[Start of Attachment]

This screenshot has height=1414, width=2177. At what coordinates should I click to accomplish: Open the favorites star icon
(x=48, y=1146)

[End of Attachment]
[Start of Attachment]

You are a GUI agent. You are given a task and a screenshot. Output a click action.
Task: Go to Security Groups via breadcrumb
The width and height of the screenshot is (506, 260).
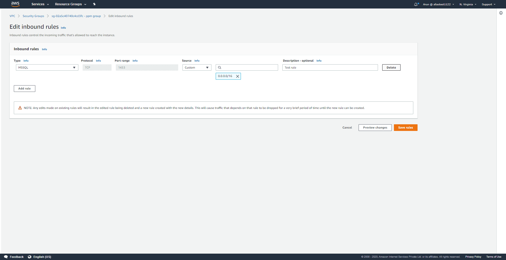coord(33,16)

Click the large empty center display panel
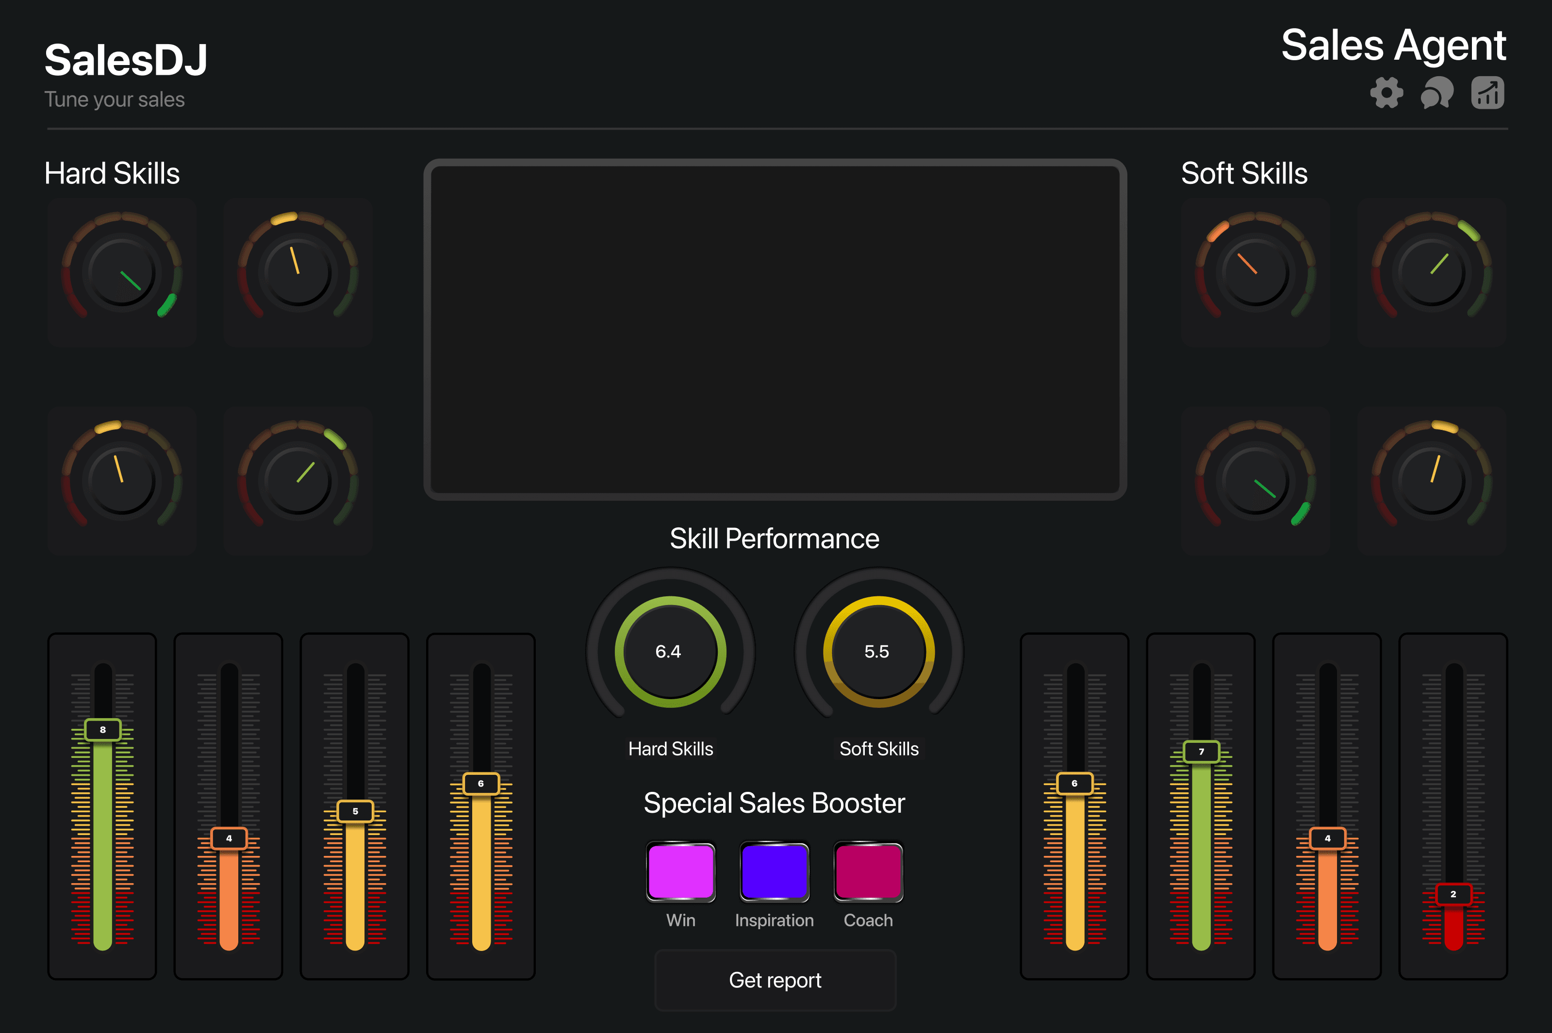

[End of Attachment]

== Instructions to follow ==
What you return must match, character for character, the lines above from the one with "Task: Go to Security Groups via breadcrumb" through the one with "Click the large empty center display panel", minus any pictures.

== The answer ==
Task: Go to Security Groups via breadcrumb
The width and height of the screenshot is (506, 260).
coord(33,16)

Click the large empty center display panel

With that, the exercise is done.